Brief des Künstlers an Selinka
Im Video sieht man den immer noch gelenkigen alten Herrn nun im Stehen vor der bis fast zur Decke reichenden Malfläche. Faszinierend sein Körpergestus, mit dem er präzis die Konturen in schwarzer Farbe setzt, der lange Pinselstiel schafft optischen Abstand und wird mit Eleganz und Sicherheit geführt. Daneben hängt ein mit rotem Kugelschreiber geschriebener Brief des Künstlers an Peter Selinka.

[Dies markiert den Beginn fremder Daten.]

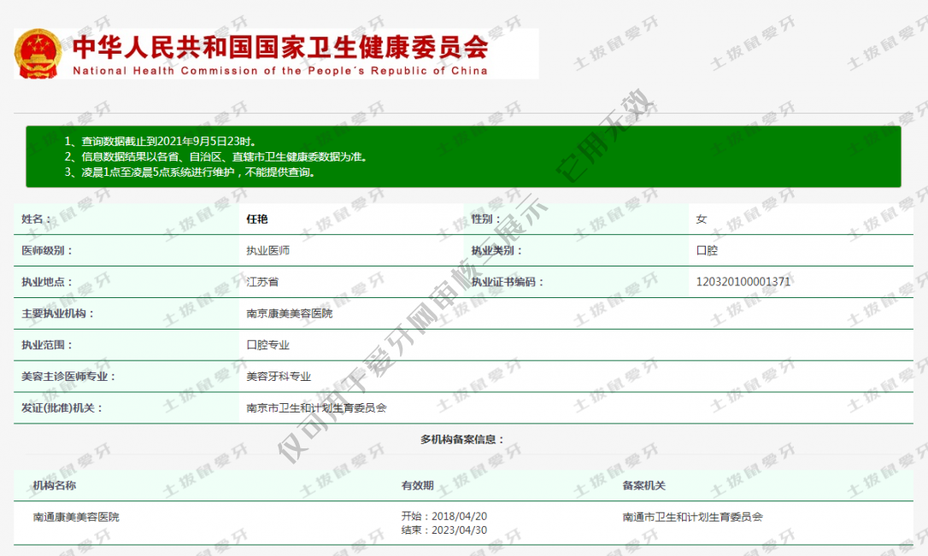Click certificate number 120320100001371

click(743, 282)
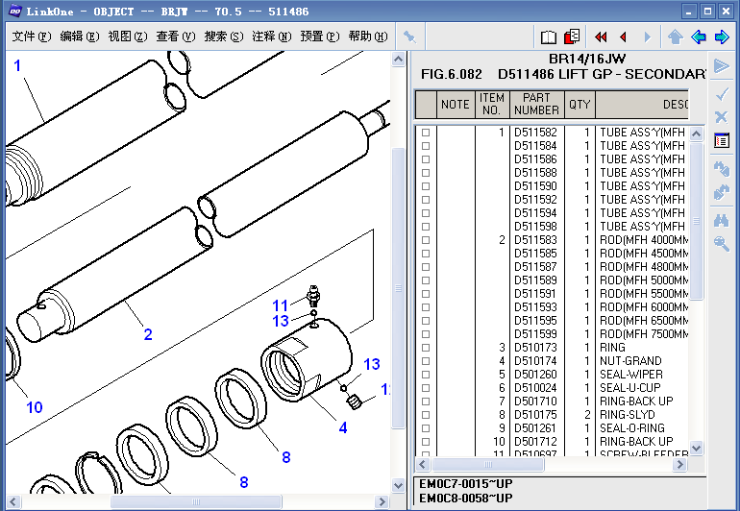Click the PART NUMBER column header

pyautogui.click(x=537, y=104)
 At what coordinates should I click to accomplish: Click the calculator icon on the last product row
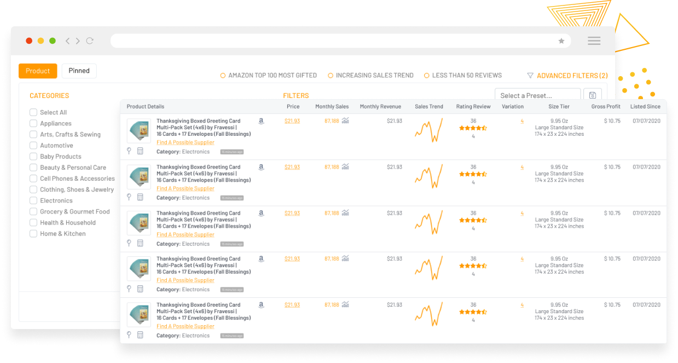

Die Werke Alechinskys, der zu der nur drei Jahre währenden Künstlergemeinschaft CoBrA (Copenhagen, Brüssel, Amsterdam, 1949-1951) gehört und eine gleichnamige Zeitschrift herausgegeben hatte, begeisterten Peter Selinka zutiefst, und er erwarb in mehreren Jahren mehrere große Gemälde, von denen hier sechs aus der Zeit zwischen 1957 und 1978 zu sehen sind. Sie stammen aus einer Epoche, in der Alechinsky zu seinem eigenen Stil fand, auch weil er in den 1950er-Jahren ein großes Interesse an asiatischer Kalligrafie entwickelte und diese zugleich mit dem Gebrauch von Tusche in seine Liniengebung einbezog. Kontakte zu dem chinesischen Dichter Walasse Ting und nach Japan vertieften diese neue künstlerische Orientierung. Kennzeichnend für seinen Stil sind nicht nur die – meist schemenhaften Nachtmahren ähnelnden – Masken oder auch Fratzen, bei denen man sich manchmal an James Ensor erinnert fühlt, sondern auch die unglaublich frischen Spektralfarben in Gemälden wie „Once upon a time“von 1978, „Le chemin creux“aus dem gleichen Jahr oder „Gilles végétal“von 1967. Die Titel sind ebenfalls Programm: in „Situations sans illusions“(1959-1961) sind bereits in der tonigen Farblosigkeit der unbestimmten Gesichter oder in „Nuit“(1957) im undurchdringlichen schwarzen Liniengewirr das Unbegreifliche oder Bedrohliche angelegt. Dagegen spiegelt das von Lewis Carrolls Kinderbuch inspirierte „La promenade d'Alice“eine heitere farbige Welt, die am unteren Rand umrahmt wird von kleinen Guckkastenbildern, eine Spezialität von Alechinsky, der solche „Randbemerkungen“als Ergänzung zum Hauptbild verstand.
Und noch einen weiteren kleinen Anreiz hält das Kunstmuseum bereit: Wer im Shop etwas erwirbt, bekommt gratis dazu eine der beiden schönen Tragetaschen aus edlem Wachspapier und Motiven aus Expressionismus oder der CoBrAGruppe, eine Gabe der Selinka-Stiftung.
Die Ausstellung läuft bis zum 24. Februar 2019, Dienstag bis Sonntag 11 bis 18 Uhr, Do 11 bis 19 Uhr, Montag geschlossen, außer feiertags. Es gibt einen Katalog zur Ausstellung.